Exercise objective:
Copy the rows from the first one through the line containing "(x=447, y=75)", switching "tram" to "bus" and leaving everything else unchanged.

- - - - - - -

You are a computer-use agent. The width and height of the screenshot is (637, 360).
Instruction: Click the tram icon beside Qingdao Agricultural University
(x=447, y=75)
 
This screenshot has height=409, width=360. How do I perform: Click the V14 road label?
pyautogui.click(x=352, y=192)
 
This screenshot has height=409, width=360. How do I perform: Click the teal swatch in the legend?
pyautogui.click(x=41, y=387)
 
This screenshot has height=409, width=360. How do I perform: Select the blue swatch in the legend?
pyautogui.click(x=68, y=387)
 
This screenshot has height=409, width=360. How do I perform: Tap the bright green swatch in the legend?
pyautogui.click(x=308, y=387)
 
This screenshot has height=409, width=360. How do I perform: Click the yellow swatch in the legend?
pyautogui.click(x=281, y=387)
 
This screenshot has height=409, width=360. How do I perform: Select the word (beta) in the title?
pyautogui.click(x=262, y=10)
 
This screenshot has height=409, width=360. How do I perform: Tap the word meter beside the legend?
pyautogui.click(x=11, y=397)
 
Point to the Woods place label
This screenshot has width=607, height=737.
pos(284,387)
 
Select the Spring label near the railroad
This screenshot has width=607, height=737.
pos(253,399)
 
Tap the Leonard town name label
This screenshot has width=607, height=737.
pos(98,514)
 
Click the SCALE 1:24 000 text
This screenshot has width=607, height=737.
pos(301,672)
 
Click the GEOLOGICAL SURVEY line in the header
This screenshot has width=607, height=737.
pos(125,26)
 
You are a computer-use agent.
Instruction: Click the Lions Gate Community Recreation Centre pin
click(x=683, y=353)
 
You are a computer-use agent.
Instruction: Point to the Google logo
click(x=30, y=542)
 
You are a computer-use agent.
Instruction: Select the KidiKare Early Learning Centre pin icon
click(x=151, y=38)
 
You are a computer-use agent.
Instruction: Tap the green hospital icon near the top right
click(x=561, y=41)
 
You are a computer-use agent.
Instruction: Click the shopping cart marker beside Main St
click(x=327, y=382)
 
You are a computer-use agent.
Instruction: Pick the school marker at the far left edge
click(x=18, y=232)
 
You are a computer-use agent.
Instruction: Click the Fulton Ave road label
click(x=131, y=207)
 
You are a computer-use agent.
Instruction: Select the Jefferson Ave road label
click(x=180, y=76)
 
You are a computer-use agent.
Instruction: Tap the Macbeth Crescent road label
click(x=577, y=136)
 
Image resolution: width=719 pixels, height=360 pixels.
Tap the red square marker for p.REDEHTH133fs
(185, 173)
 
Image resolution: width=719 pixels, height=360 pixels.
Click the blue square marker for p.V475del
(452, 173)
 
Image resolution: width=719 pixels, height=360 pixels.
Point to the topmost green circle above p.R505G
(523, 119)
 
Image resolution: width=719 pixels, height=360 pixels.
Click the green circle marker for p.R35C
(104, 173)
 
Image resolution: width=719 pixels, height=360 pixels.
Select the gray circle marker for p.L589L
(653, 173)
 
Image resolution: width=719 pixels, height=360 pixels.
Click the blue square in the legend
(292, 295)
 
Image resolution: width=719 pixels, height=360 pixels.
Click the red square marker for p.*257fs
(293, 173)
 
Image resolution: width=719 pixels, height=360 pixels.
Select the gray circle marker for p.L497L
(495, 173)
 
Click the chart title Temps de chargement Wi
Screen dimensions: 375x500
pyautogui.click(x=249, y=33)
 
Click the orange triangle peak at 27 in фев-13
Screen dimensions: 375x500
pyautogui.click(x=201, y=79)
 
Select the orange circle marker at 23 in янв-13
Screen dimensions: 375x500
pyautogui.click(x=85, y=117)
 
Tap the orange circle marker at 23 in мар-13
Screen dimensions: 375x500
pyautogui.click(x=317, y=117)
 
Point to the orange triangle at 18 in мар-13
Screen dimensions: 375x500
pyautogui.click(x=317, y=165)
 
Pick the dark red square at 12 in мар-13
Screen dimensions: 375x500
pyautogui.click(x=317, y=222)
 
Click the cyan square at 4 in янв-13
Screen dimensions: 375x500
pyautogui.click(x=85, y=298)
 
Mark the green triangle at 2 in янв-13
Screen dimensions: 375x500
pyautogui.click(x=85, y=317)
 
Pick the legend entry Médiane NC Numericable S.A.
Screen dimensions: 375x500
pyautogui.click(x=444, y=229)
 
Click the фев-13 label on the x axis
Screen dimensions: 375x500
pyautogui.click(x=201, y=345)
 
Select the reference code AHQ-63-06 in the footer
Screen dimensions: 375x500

- - - - - - -

Result of the exercise:
You are a computer-use agent. The width and height of the screenshot is (637, 360).
Instruction: Click the bus icon beside Qingdao Agricultural University
(x=447, y=75)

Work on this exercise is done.